DJ Marcelle/Another Nice Mees meets most soulmates at Faust Studio Deejay Laboratory
I got no style. I’m simply roots.
Scout Nibblet’s interpretation of the old reggae classic by Althea and Donna always signals the close of DJ Marcelle/Another Nice Mess’s eclectic sets. The large audience continues to linger and look towards the stage, as if after a concert, or rather, following a roller coaster ride. One senses the electricity gradually lessening, and asks oneself: What did I just dance to? Drum ’n’ bass, dubstep, techno, electronica? To birdsong, or dada, or the sound of a steam engine?
I got no style. I’m simply roots -
Is not only the signature for the end of a DJ Marcelle gig, but also of the Dutch producer’s work. Describing Marcelle to someone unfamiliar with her work is hard. Refusing to be imprisoned by genres, only a fragment of Marcelle’s universe can be understood through each individual performance. Her music is not about individual styles, but rather about finding a common denominator that links the multiple elements of her world: soul, artistic quality, mood, and a sense of roots.

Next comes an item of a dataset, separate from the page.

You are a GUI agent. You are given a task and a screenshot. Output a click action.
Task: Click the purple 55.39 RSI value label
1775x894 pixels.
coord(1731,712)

She charmingly casts spells over her heterogeneous audience with an energy they compulsively latch on to and through a dialogue they can’t resist.
Titled “Aha”, one of the three mixes on her new release relates to this power of persuasion. “Aha!” was once written on a note thrown to her from the audience during one of her sets. Apparently it took some time for someone to understand her performance. Initially confused, people slowly began to mentally and physically resonate with her sound. All question marks were erased.
I got no style. I’m simply roots -
The “DJ Marcelle/Another Nice Mess Meets Most Soulmates at Faust Studio Deejay Laboratory” release is clearly meant for home listening. Instead of publishing a clumsy souvenir of a glittering night, Marcelle very consciously addresses the context in which her music is played. For instance, the end of one of Marcelle’s live sets, which includes ecstatic outcries from the public, can also be heard on the new album. It's possible to dance to this record in the living room, but it also works as a valuable sound sculpture, a composition of international music and sound art.
The new album is a snapshot of Marcelle´s continuous search for innovative sounds. As always it was recorded at Faust Studio in Germany, run by Faust founding member Hans Joachim Irmler. It was recorded in the same manner Marcelle works on stage: using three turntables and playing records simultaneously, with plenty of room for improvisation. The resulting sound comes with such thick layers and is so consciously composed that no musical appropriation is noticeable. Rather the work sounds like the “Marcelle style”, or better yet, the “Marcelle attitude”.
Marcelle is about artistic freedom, blowing up limitations, crossing musical, cultural and political boundaries and limitations. African beats rumble wildly, colliding with a sound piece by a Swiss artist. Psychotic drum’n’bass shakes the whole thing up before letting it drop back into a deep dub abyss. Most of Marcelle’s sources are well hidden, and sourced from little-known labels. Selecting from subversive underground labels which are discussed in significant musical circles, or from almost completely unknown material and limited vinyl editions, she is often found busy tracking-down new sounds in all sorts of speciality shops while on tour.
It’s not without reason that Marcelle is considered as “the only real successor to BBC legend John Peel”. Her weekly, very wayward radio broadcasts have been going for almost 30 years and have been garnering her praise from all over the world. Marcelle’s new LP honours Peel, who died ten years ago this October, in a very special way, by playing a sample of English reggae band Misty In Roots. These lyrics were included on the order of service of Peel's funeral, where Marcelle was present.
I got not style. I’m simply roots -
New in Marcelle’s fourth instalment of this double album series with similarly designed sleeves, is side four. It contains individual tracks: collaborations with other artists and projects such as Fodderstompf (a collaboration between Marcelle and Cologne-based percusionist Holger Mertin), Quiquoiou (a project that Marcelle runs together with Guido Möbius since 2013) and a track penned entirely by Marcelle herself. Her typical charm and dry sense of humour are evident here through an endless repetition of the phrase “turn the music down”.
“DJ Marcelle/Another Nice Mess Meets Most Soulmates at Faust Studio Deejay Laboratory” is an artfully arranged 'mess', full of many treasures to dance, cry, think, and laugh wholeheartedly to.